【ボクが海外旅行を好きになったのは?】
松田昌のピアニカのアルバム『ピアニキストMASA』の中に
『マサ坊旅に出る』という曲がある。
マサ坊は、子供の頃から旅が好き。
中学1年生の時に、山梨県で水晶、長野県で柘榴石、
岐阜県で古生代の化石を採集する旅に出たことがある。
大学時代は、軽4輪にプロパンガスを持ち込んで車上生活をしながら、
鎌倉・駒ヶ根・軽井沢・北海道まで旅した。
だけど、海外旅行が好きになったのはこの10年ちょっとくらい。
30歳くらいから仕事でヨーロッパ、アジアに15カ国くらい行ったが、
精神的な余裕がなく、「国内の演奏の方が楽でいいな~」くらいにしか思わなかった。
10数年前、ギリシャ・トルコ・エジプトの旅に行ったときに初めて思った。
「仕事じゃなく来る海外は面白い!
ギリシャの芸術も、カッパドキアも、ピラミッドも凄いな~!」
それ以来、大学の春休みや夏休みにはチョコチョコ海外に出るようになった。
近場の、バリ、タイ、モンゴルから始まって、そのうちヨーロッパ、南米まで。
最初は全てを旅行会社に頼む団体旅行だったが、
だんだん自分で計画をたて、泊まるホテルも決め、
旅行会社に予約して貰うようになった。
【海外旅行を安くするために】
そしてこのスペイン旅行では、早めに自分でインターネット予約をした。
インターネット予約をすれば、
航空券は格安で手に入り、ホテルも3割くらいは安いようだし、
旅行会社にマージンを取られることもない。

________________

● **記述課題 1**
文書本文中の「マサ坊は、子供の頃から旅が好き。」という文を英語に翻訳してください。
● **記述課題 2**
文書本文によると、中学1年生の時の旅で採集の対象としたものは何ですか。すべて挙げてください。

● **データ欄**
________________

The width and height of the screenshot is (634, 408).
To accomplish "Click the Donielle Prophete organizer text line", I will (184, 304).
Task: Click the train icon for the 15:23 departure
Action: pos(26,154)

________________

● **解答全文 1**
Masa-bo has loved traveling since childhood.

● **解答全文 2**
水晶、柘榴石、古生代の化石